Reality bites.
It’s slowly starting to sink in.
What everything means.
What we could be faced with.
What potential challenges look like ahead.
What this life may look like for our sweet Pen.
Funny. As soon as I typed that last line tears fell from my eyes.
Which seems to be my way right now.
Suddenly crying at the most benign statement.
The casual comment.
The once passive thought that suddenly becomes emotionally aggressive and threatens to rip my heart apart.
I think the biggest challenge will be to not let my head run to the darkest rabbit hole any bunny has ever found.
To not let every fear, doubt and worry take control and rob me of the present moments I share with my girl.
It’s such a cliche to say we want the best for our children.
That we want them to be “perfect” or at worst, “typical” kids - to quiet our own discomfort at the thought of anything less.
Because of course we want this.
Life is fucking hard. Why would we want it to be any harder for those we love the most?
However, so much of what I’m learning about this syndrome is of a life that is anything but “normal.”

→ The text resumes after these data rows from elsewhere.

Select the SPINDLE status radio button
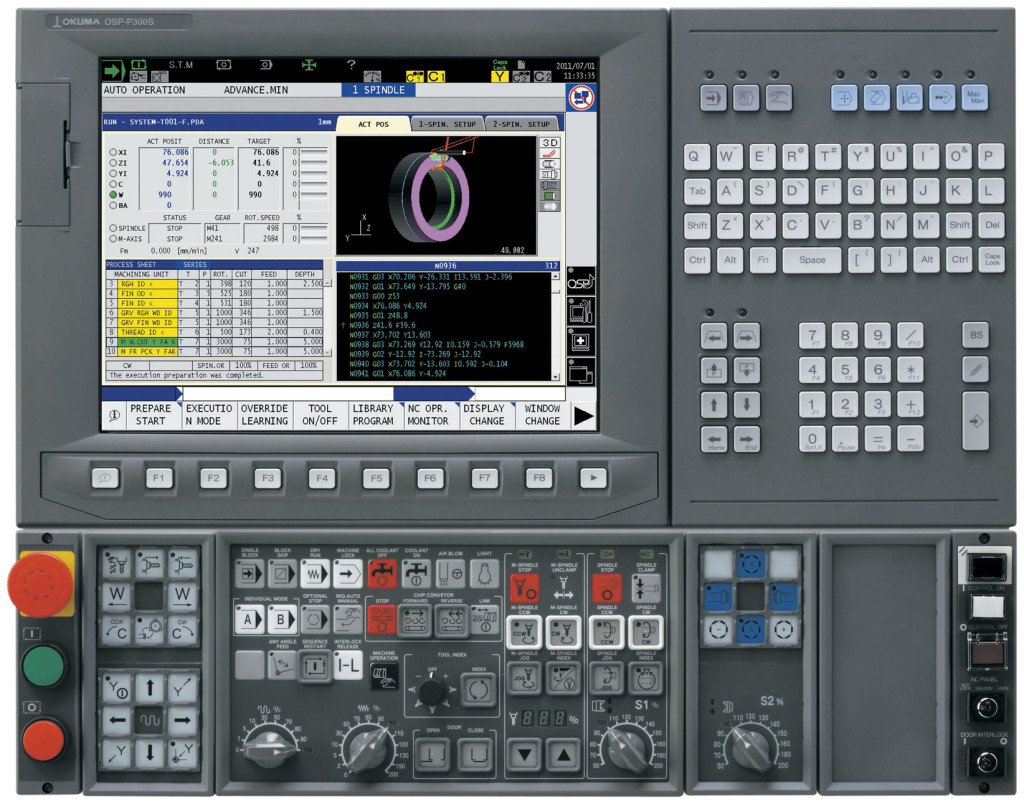Viewport: 1024px width, 804px height. (x=113, y=228)
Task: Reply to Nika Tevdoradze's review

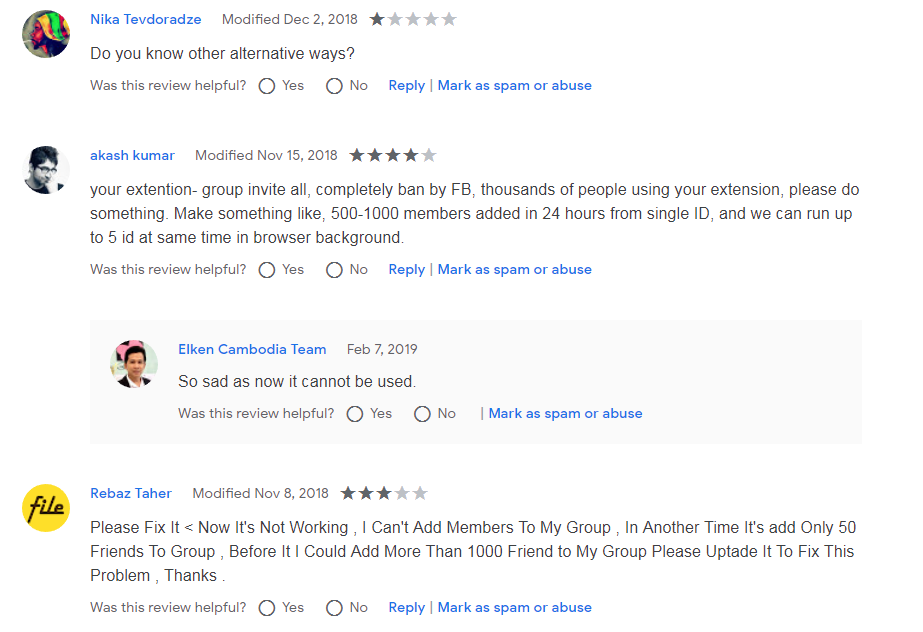Action: [406, 85]
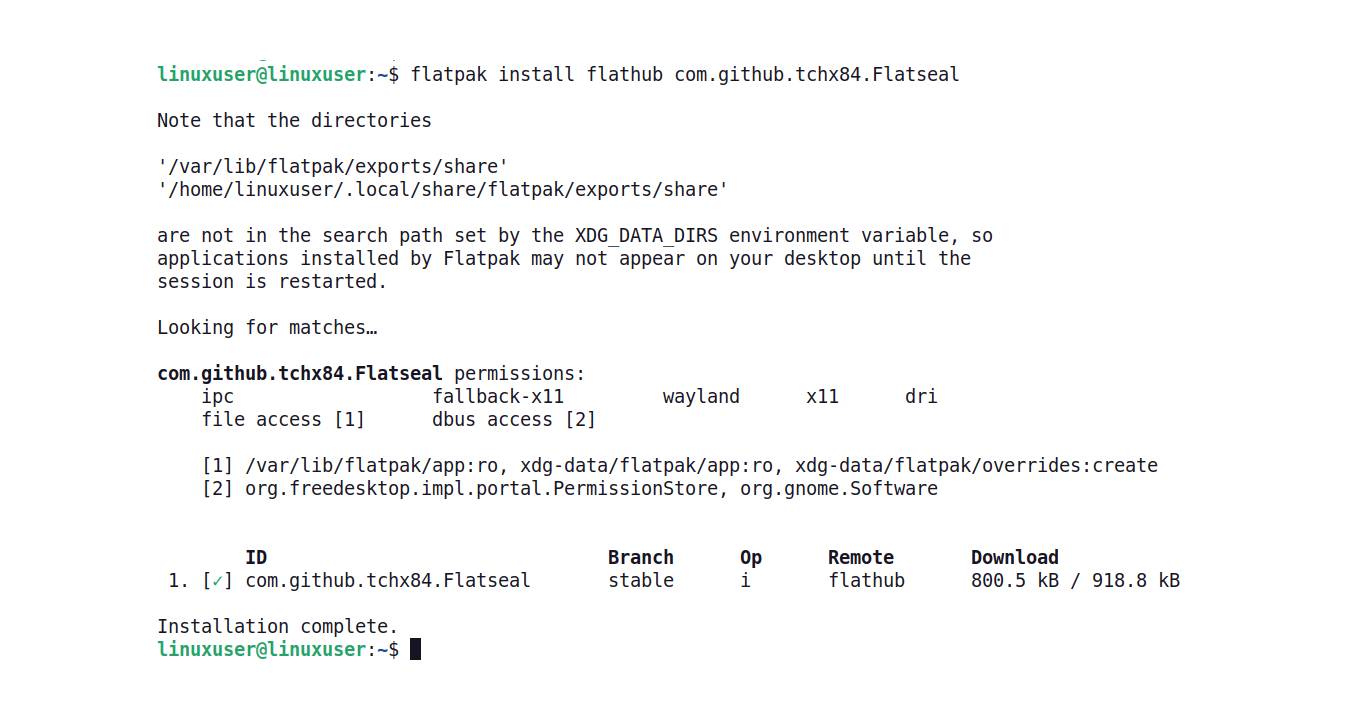Click 'file access [1]' reference
The image size is (1366, 720).
point(283,420)
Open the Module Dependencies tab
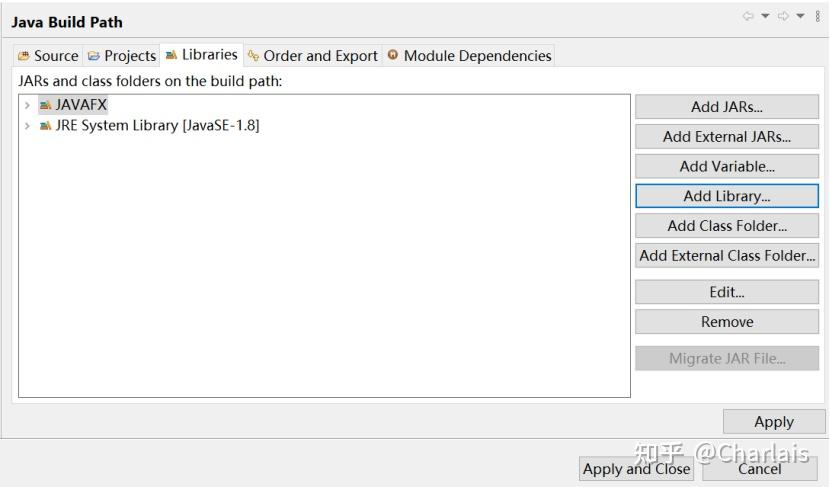830x487 pixels. tap(470, 56)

Rather, it’s one that could be filled with developmental, emotional, and behavioral challenges that may ultimately impact her quality of life as well as her ability to live and thrive on her own.
Initially defined by growth failure or delay, this syndrome also includes mild to moderate intellectual disability.
And those words, there, the tears. Again…
As our kiddos grow, so do the challenges they face. The requirements they are tasked with in order to strive for what’s ahead
.
For Aspen, the question that will linger is just how capable she is of meeting those demands. Of rising to those challenges. Of being able to hit the developmental milestones set before her.
Will there be a ceiling, cap or a limit to just how far she goes?
We tell our children, their potential is boundless. That you should face life with this belief that anything is possible.
For those given the diagnosis of disease, disability or in our case, a genetic syndrome, do you hold firm the same belief? Do you tell yourself that this child is no different, when everything else points to the fact that umm, yeah, they actually are?
Do you quietly accept that no, you aren’t going to Italy? That Holland is in fact your destination… Hell, you’ve been trying to learn Dutch since the beginning when simply trying to get her to grow became your entire world.
So in truth, I’m honestly confronted with this strange dichotomy right now.
The desire to stay hopeful and believe her potential truly is unknown clashing with the need to temper my expectations to protect my currently, very fragile mama heart.
I’m just… scared.
So terribly scared.
I don’t want her life to be defined by this.
I also don’t want to let her down by my inability to protect her from how hard things may become for her.
Fuck. Tears.
I’d like to keep writing about my journey with Pen.
Our road to a diagnosis.
Our road now on the other side.
For better or for worse, for tears and more tears, putting my thoughts down here seem to ground me in a way that I need. I suppose versus rattling away, causing only chaos and heartache in my head.
And sometimes I just need to say things. Just to make them true.
Things will be okay.
She will be okay.
She will be okay.
-B xo

With special regards to this timeless poem: *Welcome to Holland”.